Ameliorative effects of calcium on growth and mineral uptake of salt-stressed amaranth

Published in: South African Journal of Plant and Soil
Volume 23, issue 3, 2006 , pages: 197–202
DOI: 10.1080/02571862.2006.10634754
Author(s): E.N. OrnamiDepartment of Plant Production and Soil Sciences, South Africa, P.S. HammesDepartment of Plant Production and Soil Sciences, South Africa

Abstract

The detrimental effects of salinity stress in plants may be ameliorated by calcium. However, little is known concerning the efficacy of different calcium sources, especially in amaranth.
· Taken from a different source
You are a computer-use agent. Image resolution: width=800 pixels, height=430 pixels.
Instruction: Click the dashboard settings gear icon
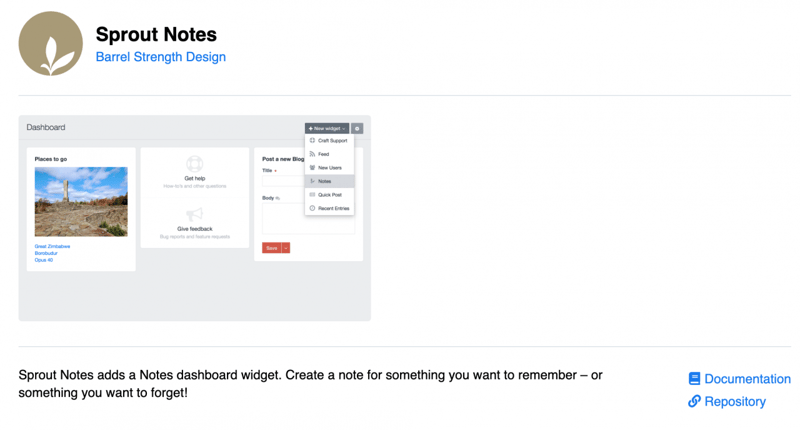(357, 129)
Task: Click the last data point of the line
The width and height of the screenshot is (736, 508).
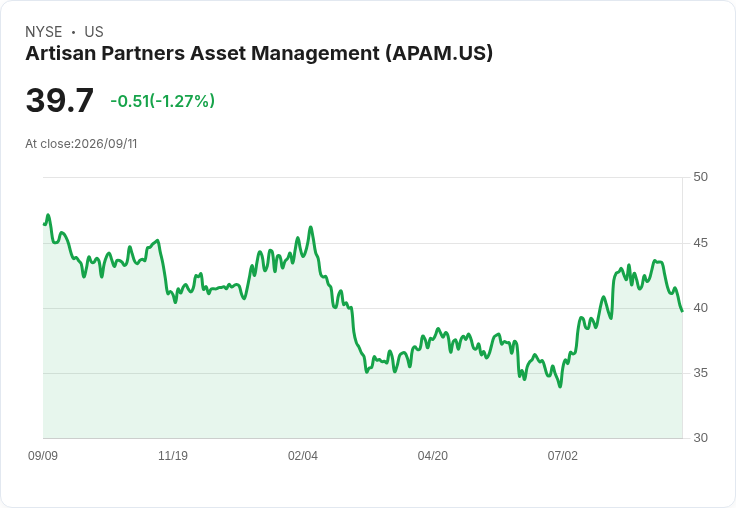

Two amaranth genotypes (Amaranthus tricolor and A. cruentus) were grown in a greenhouse to investigate the efficacy of supplementary calcium in ameliorating salinity stress effects. Treatments were (1) standard nutrient solution (C); (2) nutrient solution plus 100 mM NaCI (C+S); (3) nutrient solution + 100 mM NaCI + 10 mM supplemental Ca as CaSO4 (C+S+CaSO4) and (4) nutrient solution + 100 mM NaCI + 10 mM supplemental Ca as CaCI2 (C+S+CaCI2). The effect of supplementary Ca on growth, gas exchange, membrane permeability and mineral uptake of NaCI-stressed amaranth plants was investigated. Dry matter production, stomatal conductance and photosynthetic rate of salt-stressed plants were less than those of control plants. Supplementary Ca ameliorated the negative effects of salinity on these parameters. Membrane leakage, as well as sodium (Na+) and chloride (??) concentrations in plant tissues increased in both genotypes in NaCI-treated plants but to a greater extent in A. tricolor than in A. cruentus. The concentrations of K+ and Ca2+ in the shoots of NaCI-treated plants were reduced. In general, supplemental Ca partly ameliorated the negative salt stress effects in amaranth regardless of the source of calcium.